EXERCISE DIRECTIONS => Word for word, retype the lines from the one containing "Screen dimensions: 1034x550" to the one containing "Launch the Files app" below, keeping both end lines and dropping the pictures.

Extracted records =>
########################################
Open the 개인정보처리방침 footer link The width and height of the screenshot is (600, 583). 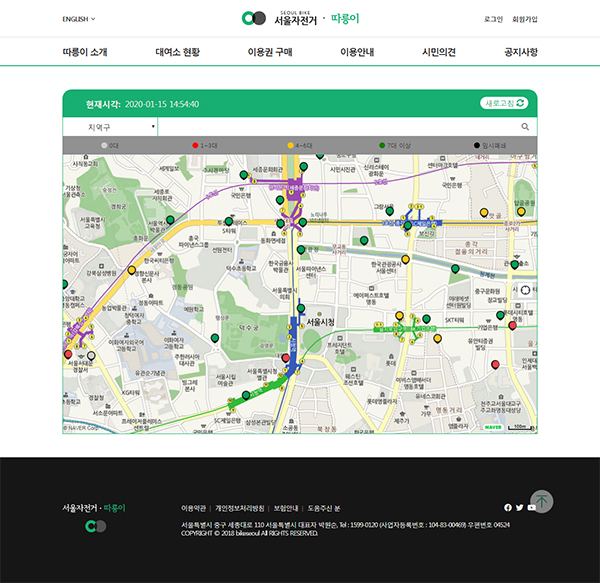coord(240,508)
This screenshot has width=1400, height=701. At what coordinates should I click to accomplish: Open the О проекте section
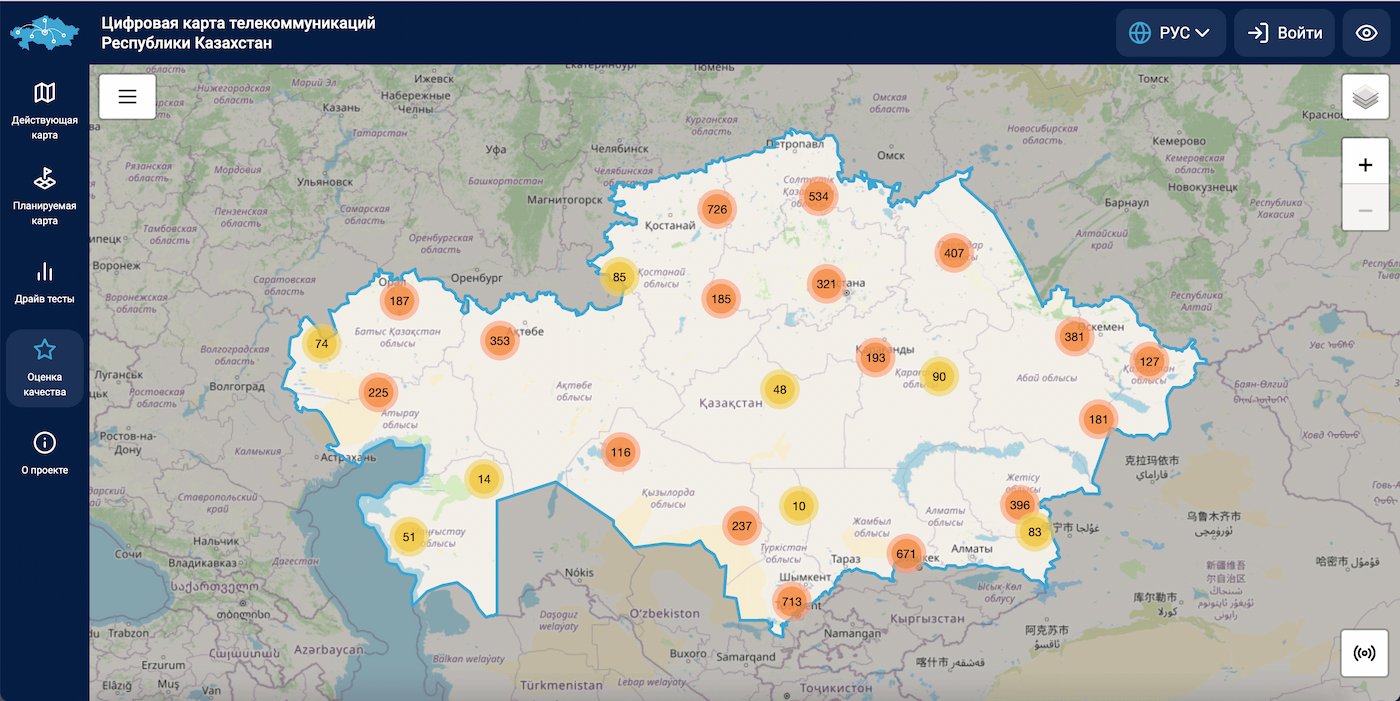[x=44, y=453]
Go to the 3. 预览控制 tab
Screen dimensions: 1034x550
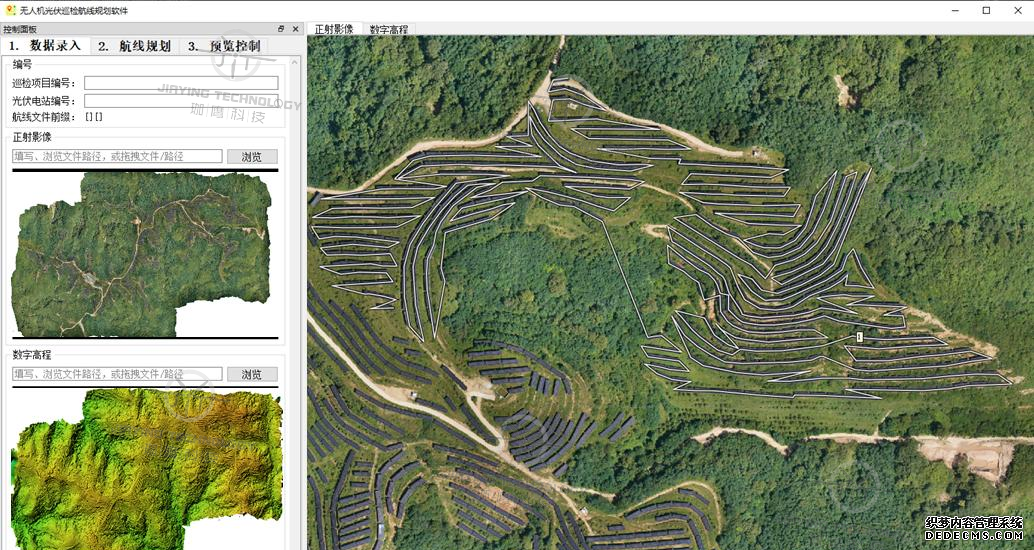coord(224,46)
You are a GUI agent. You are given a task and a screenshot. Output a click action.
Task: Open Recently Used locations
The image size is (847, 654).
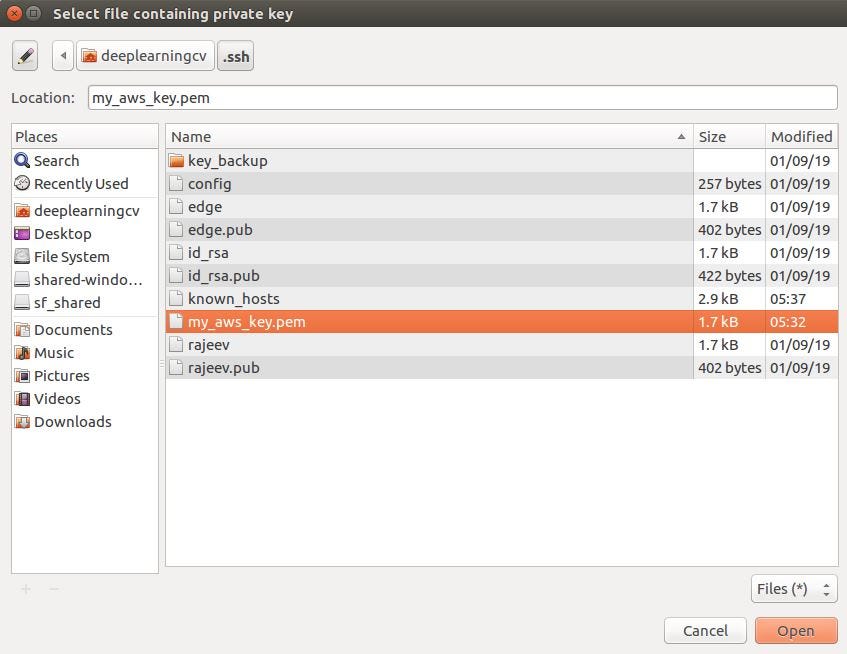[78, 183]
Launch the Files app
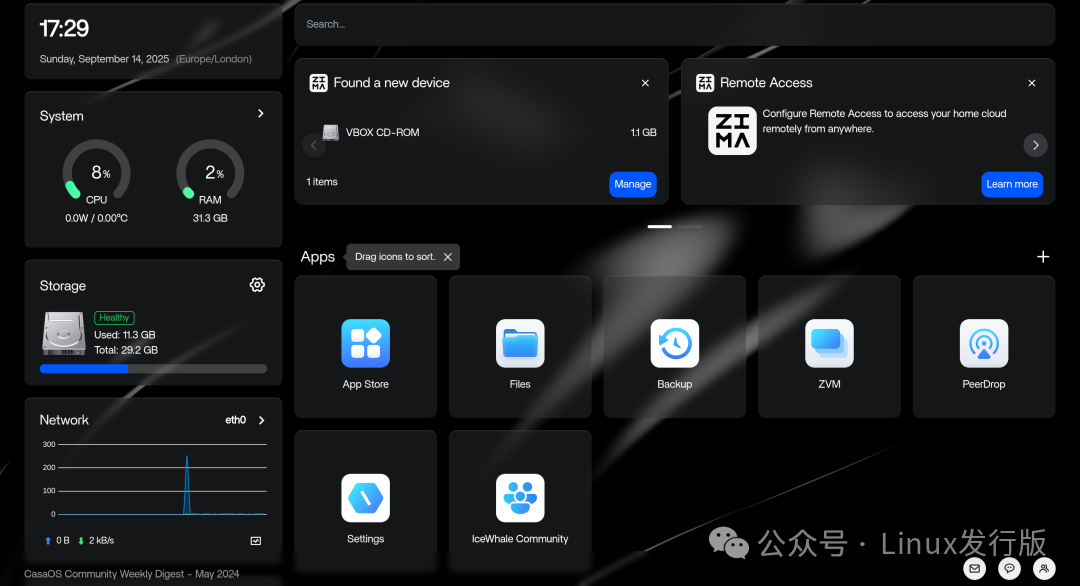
########################################
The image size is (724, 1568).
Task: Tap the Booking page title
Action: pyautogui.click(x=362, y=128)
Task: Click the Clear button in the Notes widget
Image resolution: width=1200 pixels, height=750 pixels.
########################################
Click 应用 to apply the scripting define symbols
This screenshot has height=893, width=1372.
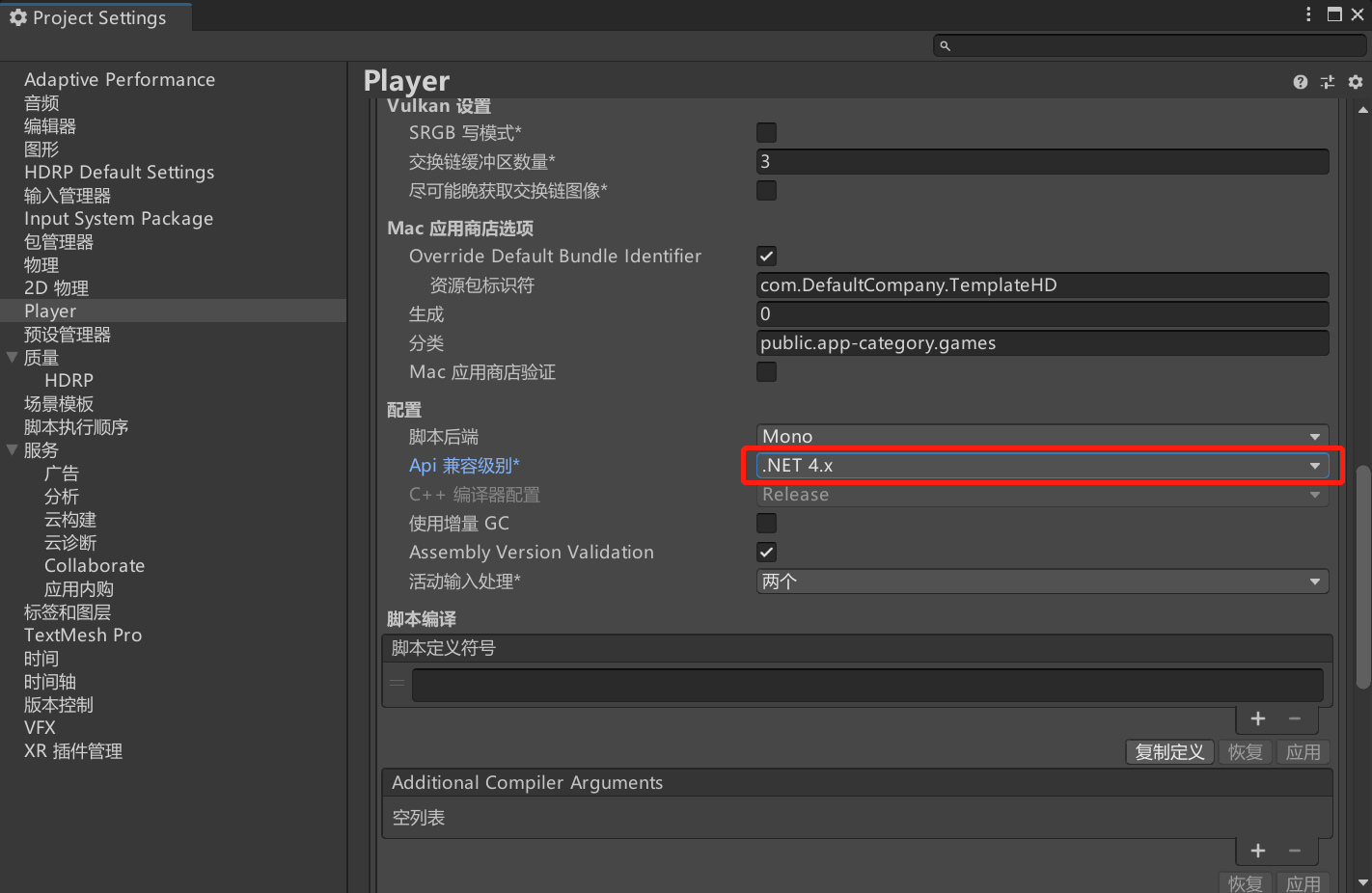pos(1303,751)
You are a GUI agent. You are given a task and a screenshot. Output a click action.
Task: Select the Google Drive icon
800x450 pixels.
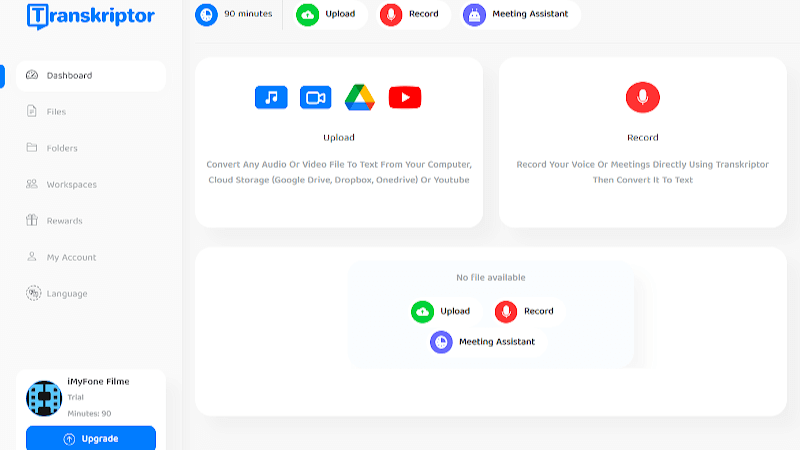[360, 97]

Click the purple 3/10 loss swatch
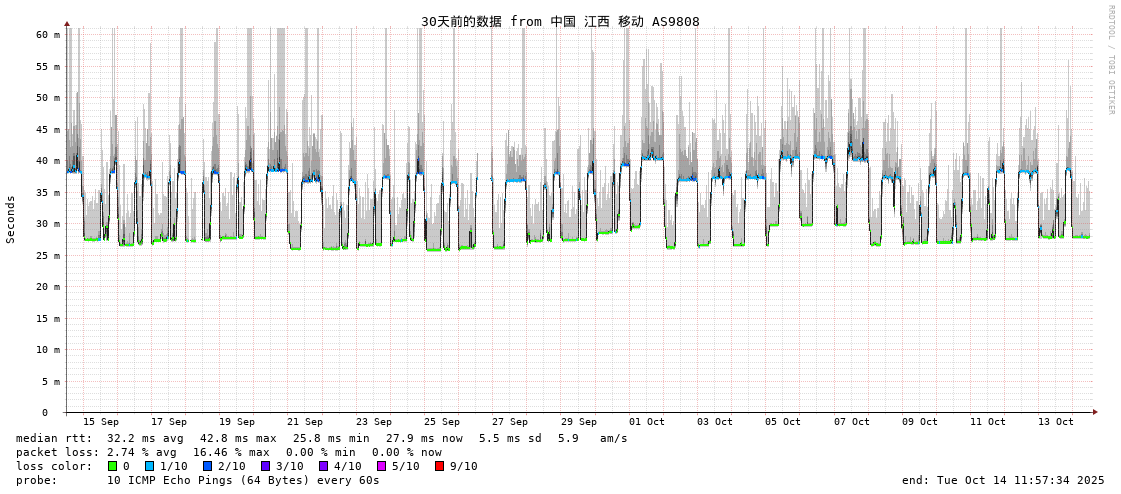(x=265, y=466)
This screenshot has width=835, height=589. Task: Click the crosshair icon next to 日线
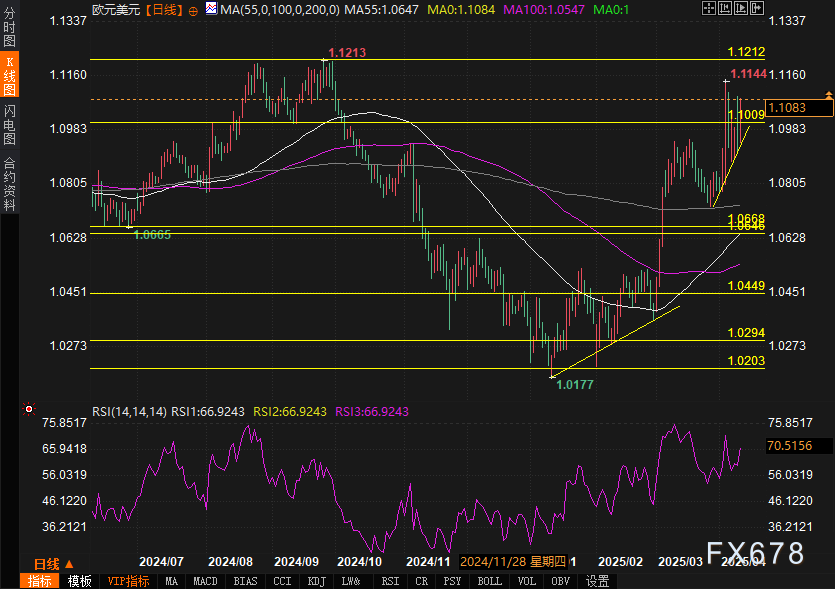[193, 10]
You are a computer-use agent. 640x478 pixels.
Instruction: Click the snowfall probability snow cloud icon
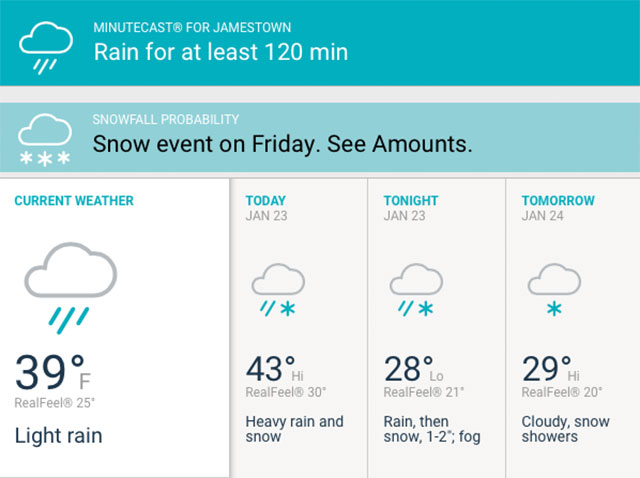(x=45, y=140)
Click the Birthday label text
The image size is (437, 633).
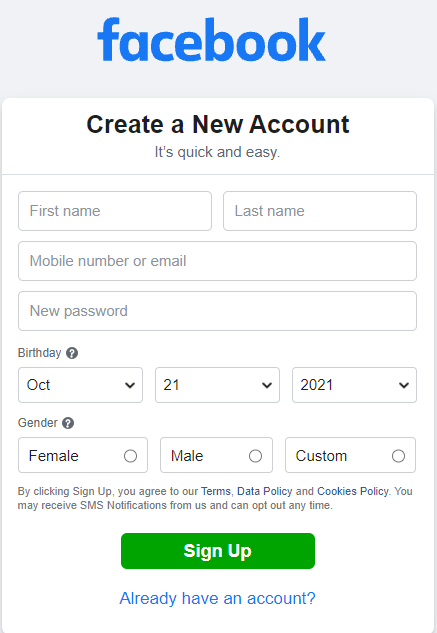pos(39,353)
########################################
WORKED SOLUTION =>
Screen dimensions: 1034x550
coord(224,46)
You are a GUI agent. You are given a task and a screenshot. Output a click action.
Task: Open Recently Used locations
The image size is (847, 654).
[78, 183]
Launch the Files app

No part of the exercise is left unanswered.